06.13.07

Moving my firewall

Posted in General at 1:34 pm by jw

The CPU fan on my AOpen MiniPC died, which made me very sad because it doesn’t look like it’s an easily replaceable part.  While I’ll look for a source for the fan, it wasn’t feasible to just leave my firewall offline (as it hosts my email server, controls my home internet connection, monitors my UPS and does a whole bunch of other things) so I had to find another machine and move it over pretty quickly.  Fortunately I have a bunch of PCs laying around the house, much to my wife’s disgust, so I could pretty quickly just grab one and drop it in as a replacement.  The transition wasn’t quite as smooth as I’d hoped, but wasn’t too bad:

Step 1: Backup the MiniPC

The MiniPC would run for a short period of time, and could be coaxed into running longer by hitting it whenever the fan stopped.  This meant I could safely get all the data off the drive.  Although I did have the critical parts backed up (ie the email database), it would take considerable time to rebuild the full configuration so a direct transfer was a much faster idea.

My initial thought was to backup over the network to one of my desktop PCs, but I haven’t put the time into getting Samba to talk happily to Vista yet, so that didn’t work terribly well.  Failing that idea, I dug out my USB/IDE drive chassis and connected a blank IDE drive up.  Gentoo detected this quite happily from single user mode and I could then perform a full system backup onto the drive:

dd if=/dev/hda | gzip > /mnt/usbdrive/backup.gz

I ran the backup through gzip because I found quickly that the bandwidth to the USB drive was the real bottleneck in the system, so using gzip let me mitigate that a decent amount (went from 5M/sec to 15M/sec).  Fortunately it was only a 30G drive, so the whole process didn’t take much more than 30 minutes during which I could keep the CPU from overheating with beatings to the fan, and compressed air.

Step 2: Restore to new PC

Restoring to the new PC was the reverse of the backup to the USB hard drive.  It all ran pretty seamlessly (dd is an awesome command):

gzcat /mnt/usbdrive/backup.gz | dd of=/dev/hda

 The drive in the new machine was actually a 250G drive, but it dutifully copied the 30G image onto the drive and left me with the exact image of the 30G drive and a large empty space at the end of the partition table.  Running a quick fsck told me the drive hadn’t cleanly been unmounted (not surprising seeing I actually booted from it to do the initial backup) but was otherwise fine.

Step 3: ???

Well, the system booted, which was a minor miracle in itself given the complete shift in architecture from a Pentium 4 based system to an Athlon XP system.  The bigger problem was system level utilities like “awk” were failing with an Invalid Instruction exception, which from what I could tell was due to the system using SSE2 for floating point on the P4 compiles, but the Athlon XP not supporting that part of the instruction set.

Step 4: Profit!

So, how to get the base utilities working again?  The compiler wouldn’t run with the same errors, and higher level stuff like emerge was failing anyway so rebuilding the system wasn’t going to be easy.  Finally I decided to reboot from the Gentoo CD, download a new stage 3 install which I could extract to the USB drive and then copy across to the HDD the apps that weren’t working.  As the Stage 3 installation was built for a generic x86 processor, these were sure to run.  I just didn’t want to copy over my configuration so I couldn’t do a simple extract.

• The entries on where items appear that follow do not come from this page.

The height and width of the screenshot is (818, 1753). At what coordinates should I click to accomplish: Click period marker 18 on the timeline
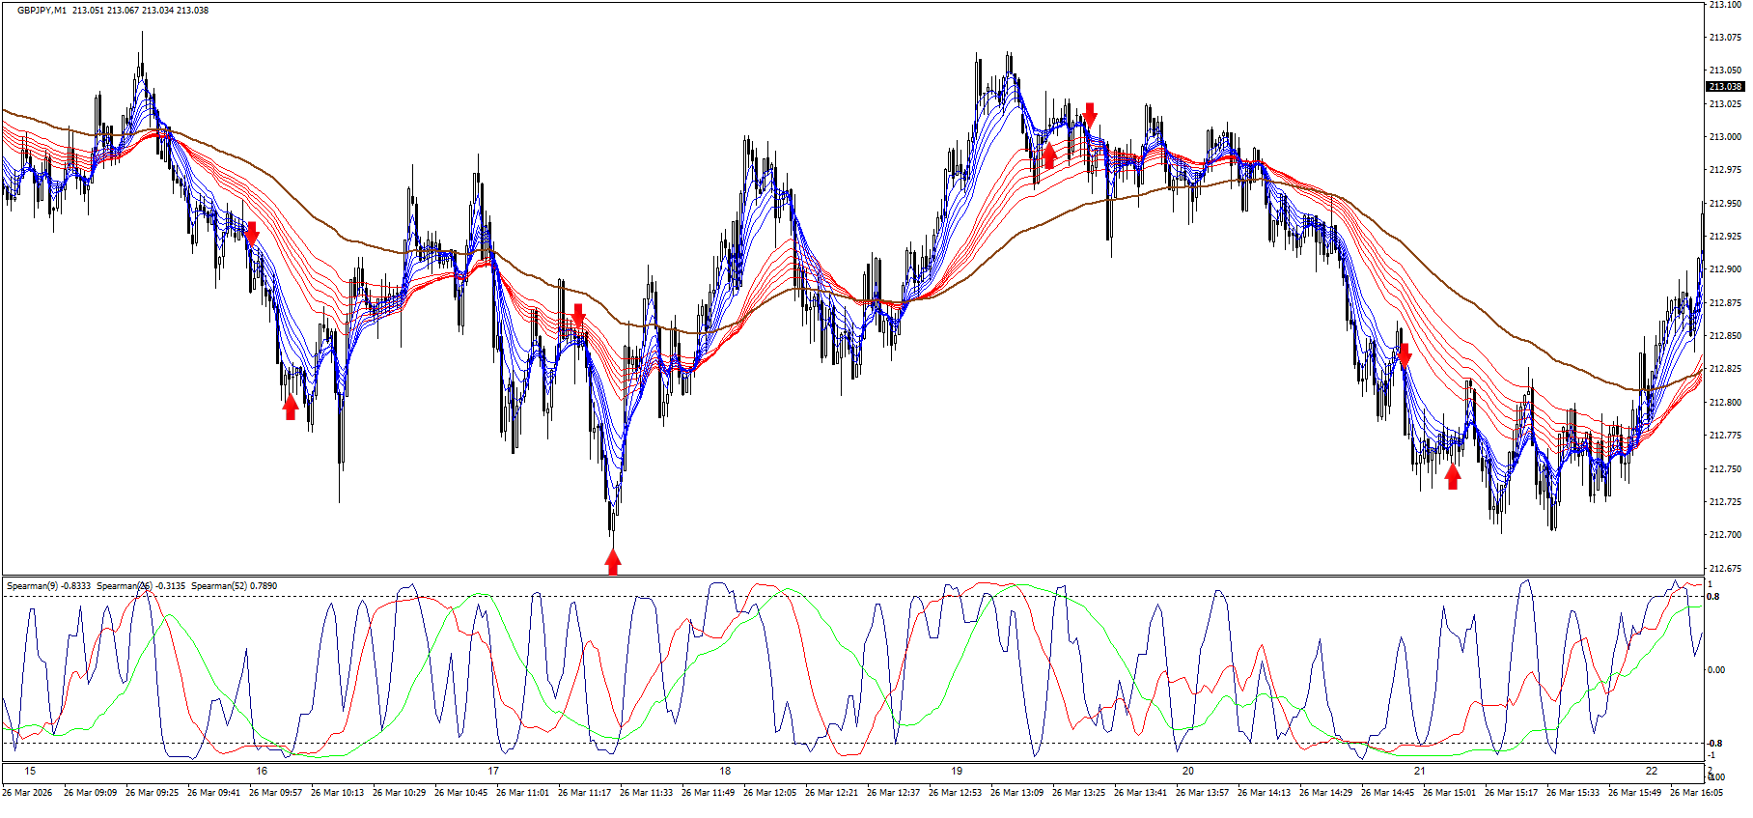(x=725, y=771)
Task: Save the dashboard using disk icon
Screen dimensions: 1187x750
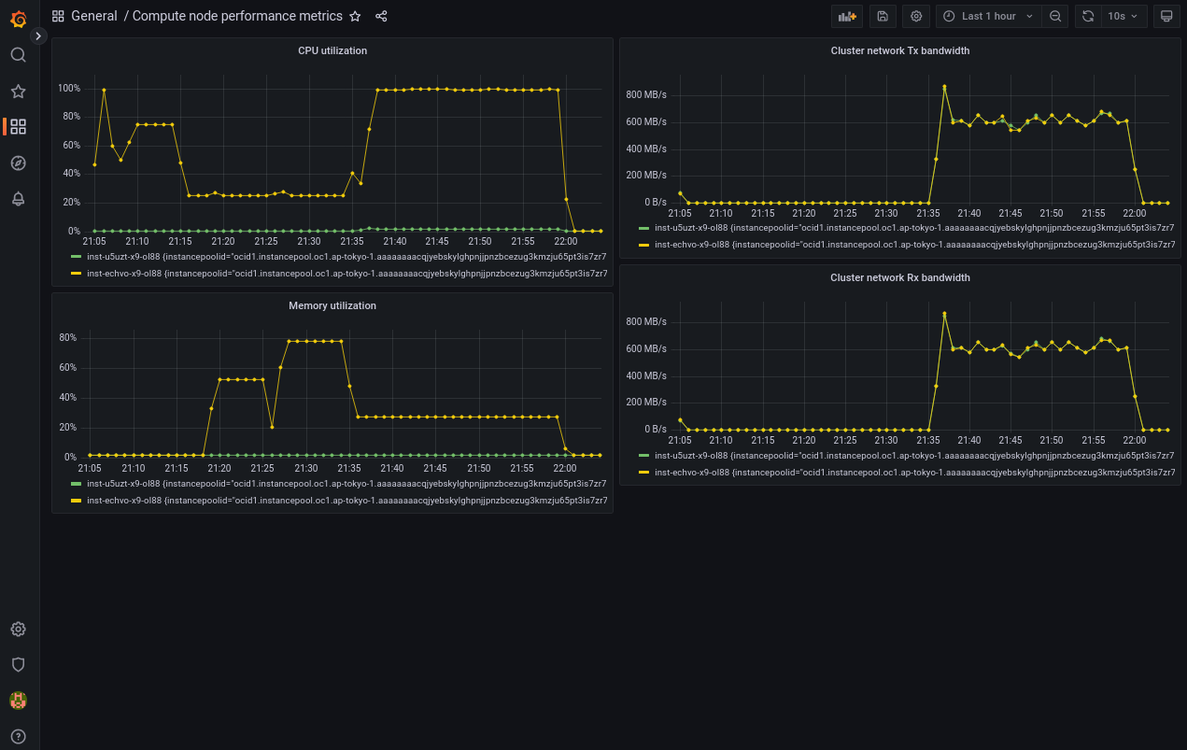Action: coord(883,16)
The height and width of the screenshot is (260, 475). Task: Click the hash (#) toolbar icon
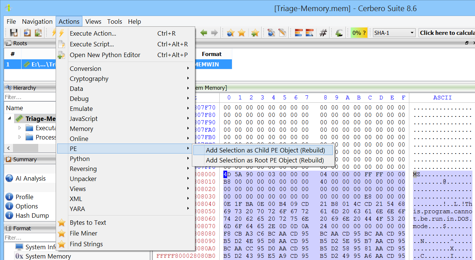(x=323, y=33)
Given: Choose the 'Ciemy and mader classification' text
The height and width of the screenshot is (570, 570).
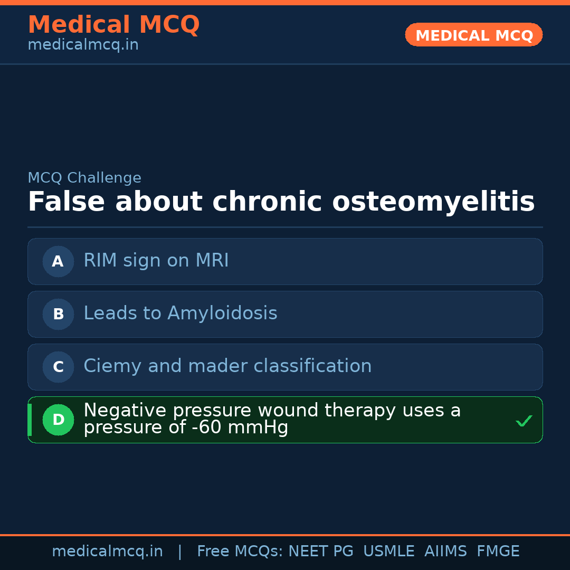Looking at the screenshot, I should tap(227, 366).
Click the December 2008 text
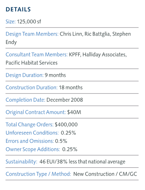145x190 pixels. 65,100
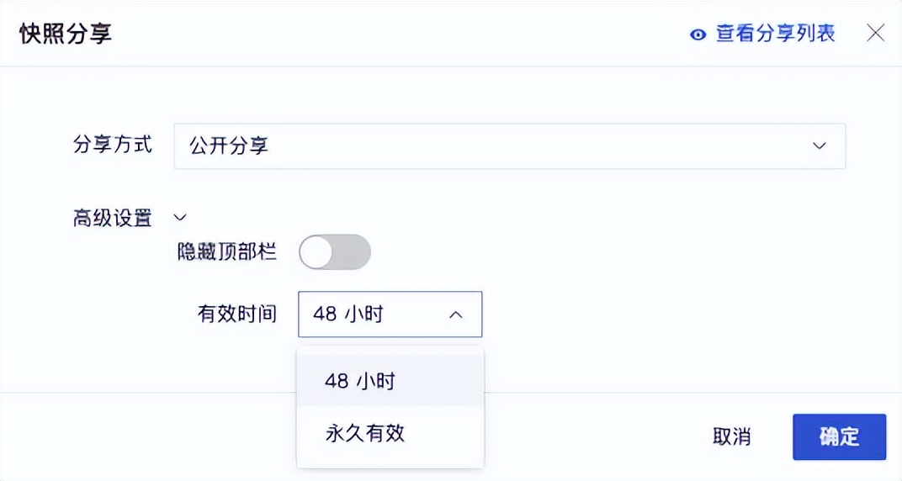This screenshot has width=902, height=481.
Task: Click the white knob of the 隐藏顶部栏 switch
Action: coord(316,252)
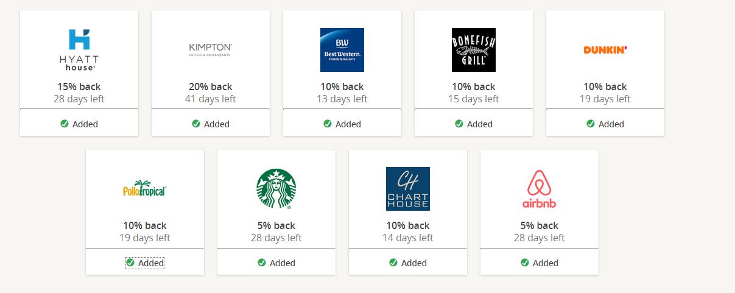Image resolution: width=735 pixels, height=293 pixels.
Task: Toggle the Added status for Kimpton offer
Action: [x=211, y=124]
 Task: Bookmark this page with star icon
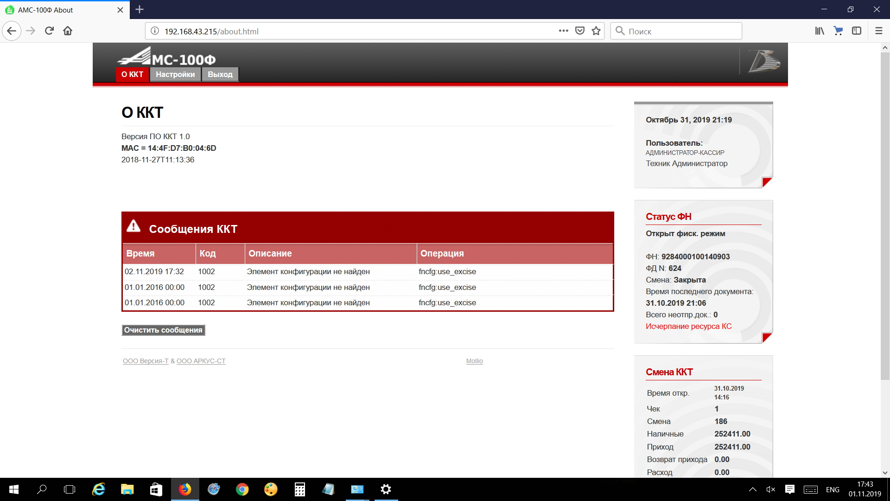tap(596, 31)
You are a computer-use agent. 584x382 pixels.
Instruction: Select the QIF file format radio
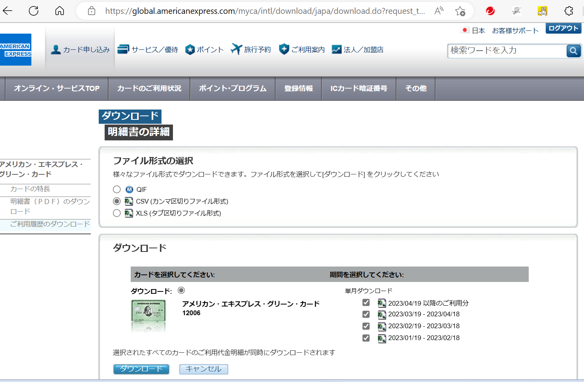pos(117,189)
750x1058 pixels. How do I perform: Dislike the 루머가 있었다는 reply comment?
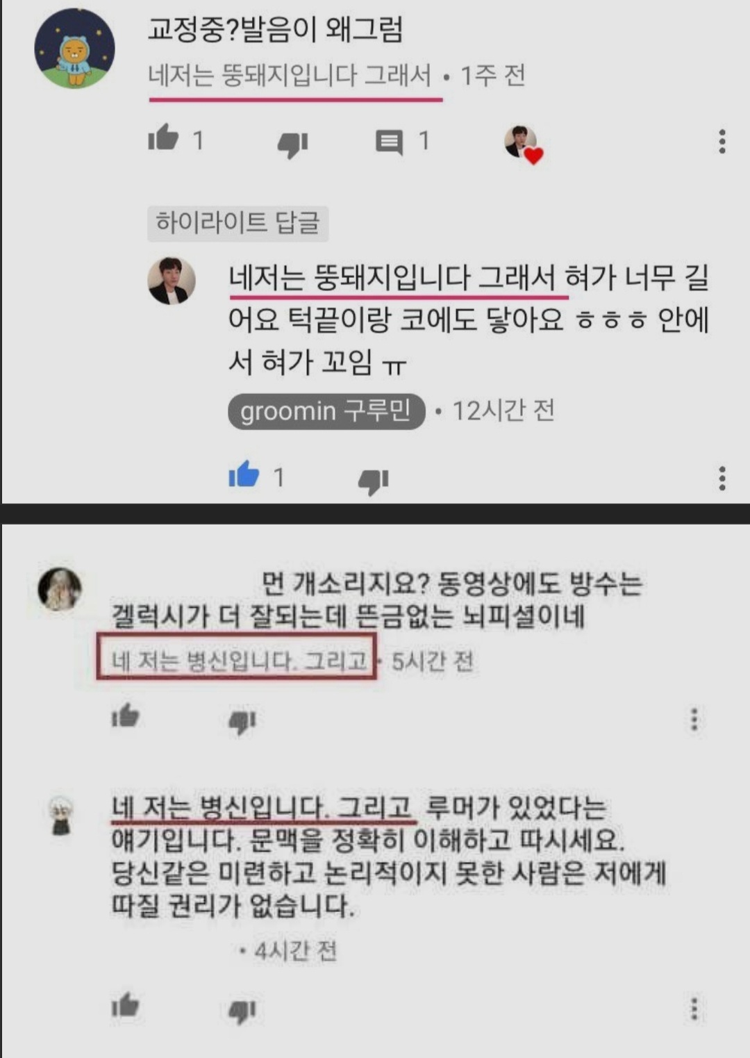[x=242, y=1011]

A few reboots later, and chasing down all the files that were necessary to copy across I had a functional compiler and functional emerge, even if the system still wasn’t booting very cleanly (Stage 3 only contains a minimum set of apps).  From there it was a simple matter to rebuild the kernel with networking drivers to get the system back onto the internet, some hacking of the udev rules to convince it which adapter was eth0 and which was eth1 (it picked eth4 and eth5 to start with for its own private reasons which escaped me at the time), and a few specific emerges to rebuild critical utilities that I didn’t want to be without for the time to fix the entire system (ie my email).

Once it was all up and running, I could issue the grandaddy of all Gentoo rebuild commands:

emerge -uDNe world

It almost worked.  I had to mess with l7–filters and iptables not having their dependencies set up properly but fortunately “emerge —resume” works to restart the last failed merge so you can merge in specific packages when needed.  After that, a quick 18 hour build process saw some 600 packages rebuilt with Athlon XP as the target system instead of Pentium 4, and a reboot showed everything up and running cleanly.

So, that’s how you move a Gentoo box to a system which doesn’t have the same instruction set.  Wasn’t the smoothest transition, but I didn’t lose any email and really only suffered a few hours effective downtime.  Not bad overall!